WHAT YOU ARE ASKED TO DO>
From the entries below, output the line with "Open the avatar of Anh mày khum ế" and each following line up to and including the line with "The image size is (1024, 555).", exactly as written.
Segment Open
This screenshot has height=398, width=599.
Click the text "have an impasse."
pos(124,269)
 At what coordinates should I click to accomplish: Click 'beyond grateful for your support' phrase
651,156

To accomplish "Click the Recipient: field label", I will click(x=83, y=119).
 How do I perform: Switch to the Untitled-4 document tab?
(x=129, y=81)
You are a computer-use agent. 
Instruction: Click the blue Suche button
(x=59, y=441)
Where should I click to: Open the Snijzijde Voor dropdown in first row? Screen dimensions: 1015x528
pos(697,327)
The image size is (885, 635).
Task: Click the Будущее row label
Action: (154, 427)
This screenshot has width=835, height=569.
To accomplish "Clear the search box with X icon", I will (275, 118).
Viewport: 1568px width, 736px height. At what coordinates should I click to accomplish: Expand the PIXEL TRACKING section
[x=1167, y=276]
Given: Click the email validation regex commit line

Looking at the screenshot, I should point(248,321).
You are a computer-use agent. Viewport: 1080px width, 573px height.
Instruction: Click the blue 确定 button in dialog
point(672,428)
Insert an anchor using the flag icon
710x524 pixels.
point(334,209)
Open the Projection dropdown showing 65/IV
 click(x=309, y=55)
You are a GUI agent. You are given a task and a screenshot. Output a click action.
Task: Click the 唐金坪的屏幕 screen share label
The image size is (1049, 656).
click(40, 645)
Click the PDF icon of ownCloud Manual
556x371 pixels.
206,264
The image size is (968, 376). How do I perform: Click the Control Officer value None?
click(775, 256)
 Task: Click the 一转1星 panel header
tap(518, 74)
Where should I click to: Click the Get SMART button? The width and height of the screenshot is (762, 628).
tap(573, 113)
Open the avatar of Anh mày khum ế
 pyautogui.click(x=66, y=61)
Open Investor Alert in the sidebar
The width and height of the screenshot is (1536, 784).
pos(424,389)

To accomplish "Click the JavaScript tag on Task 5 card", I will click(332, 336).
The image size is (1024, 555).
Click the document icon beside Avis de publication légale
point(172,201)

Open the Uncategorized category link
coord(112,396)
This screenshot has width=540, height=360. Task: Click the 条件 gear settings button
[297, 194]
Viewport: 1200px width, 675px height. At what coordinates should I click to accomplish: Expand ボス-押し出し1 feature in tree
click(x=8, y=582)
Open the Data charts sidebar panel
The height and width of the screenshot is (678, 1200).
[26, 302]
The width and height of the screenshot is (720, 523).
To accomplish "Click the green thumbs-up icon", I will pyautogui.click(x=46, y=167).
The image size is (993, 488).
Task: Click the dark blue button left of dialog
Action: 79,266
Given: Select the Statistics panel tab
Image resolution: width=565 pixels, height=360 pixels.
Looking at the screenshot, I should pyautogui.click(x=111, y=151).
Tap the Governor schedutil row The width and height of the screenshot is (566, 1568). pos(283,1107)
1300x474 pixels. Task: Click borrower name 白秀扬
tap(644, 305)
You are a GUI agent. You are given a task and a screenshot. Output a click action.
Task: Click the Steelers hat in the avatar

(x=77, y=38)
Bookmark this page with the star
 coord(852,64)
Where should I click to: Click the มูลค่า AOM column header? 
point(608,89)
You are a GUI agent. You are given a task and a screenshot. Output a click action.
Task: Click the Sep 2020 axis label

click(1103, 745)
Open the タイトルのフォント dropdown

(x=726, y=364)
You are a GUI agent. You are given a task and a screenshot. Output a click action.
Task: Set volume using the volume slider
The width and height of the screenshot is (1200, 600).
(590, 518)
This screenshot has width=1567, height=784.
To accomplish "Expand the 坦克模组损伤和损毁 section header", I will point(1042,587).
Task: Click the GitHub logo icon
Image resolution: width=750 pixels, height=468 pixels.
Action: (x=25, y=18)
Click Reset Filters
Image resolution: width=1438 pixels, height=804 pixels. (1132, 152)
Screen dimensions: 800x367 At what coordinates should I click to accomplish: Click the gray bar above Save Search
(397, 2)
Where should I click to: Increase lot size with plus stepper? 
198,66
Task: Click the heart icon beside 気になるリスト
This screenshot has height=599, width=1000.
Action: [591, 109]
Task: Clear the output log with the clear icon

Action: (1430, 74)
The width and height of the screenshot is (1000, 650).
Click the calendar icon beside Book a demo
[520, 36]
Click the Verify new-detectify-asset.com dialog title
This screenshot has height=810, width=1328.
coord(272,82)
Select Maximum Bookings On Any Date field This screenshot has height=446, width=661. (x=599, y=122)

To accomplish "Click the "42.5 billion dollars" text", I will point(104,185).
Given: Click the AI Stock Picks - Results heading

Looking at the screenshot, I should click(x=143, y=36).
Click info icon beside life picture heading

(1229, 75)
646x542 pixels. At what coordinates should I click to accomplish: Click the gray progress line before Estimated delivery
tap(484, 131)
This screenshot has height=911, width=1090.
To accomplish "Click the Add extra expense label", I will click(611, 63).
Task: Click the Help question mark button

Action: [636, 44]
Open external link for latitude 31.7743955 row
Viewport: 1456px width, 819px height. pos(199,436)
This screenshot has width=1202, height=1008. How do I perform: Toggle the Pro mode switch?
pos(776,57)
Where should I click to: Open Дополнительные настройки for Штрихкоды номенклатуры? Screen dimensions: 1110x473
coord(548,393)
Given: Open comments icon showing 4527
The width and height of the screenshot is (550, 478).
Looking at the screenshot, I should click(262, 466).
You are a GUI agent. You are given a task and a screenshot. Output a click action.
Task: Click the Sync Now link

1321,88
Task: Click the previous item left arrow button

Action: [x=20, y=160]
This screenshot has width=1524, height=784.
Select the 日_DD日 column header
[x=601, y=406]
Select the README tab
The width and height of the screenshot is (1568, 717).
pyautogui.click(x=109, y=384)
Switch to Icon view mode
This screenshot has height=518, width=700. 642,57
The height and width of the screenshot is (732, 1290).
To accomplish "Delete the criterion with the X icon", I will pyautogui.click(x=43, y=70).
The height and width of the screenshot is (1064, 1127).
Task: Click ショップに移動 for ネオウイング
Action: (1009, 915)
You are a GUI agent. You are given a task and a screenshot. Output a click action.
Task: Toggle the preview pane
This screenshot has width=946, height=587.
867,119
Segment Closed
RESPONSE BELOW>
Open the avatar of Anh mày khum ế
 pyautogui.click(x=66, y=61)
Open Investor Alert in the sidebar
The width and height of the screenshot is (1536, 784).
pos(424,389)

To accomplish "Click the JavaScript tag on Task 5 card", I will click(332, 336).
The image size is (1024, 555).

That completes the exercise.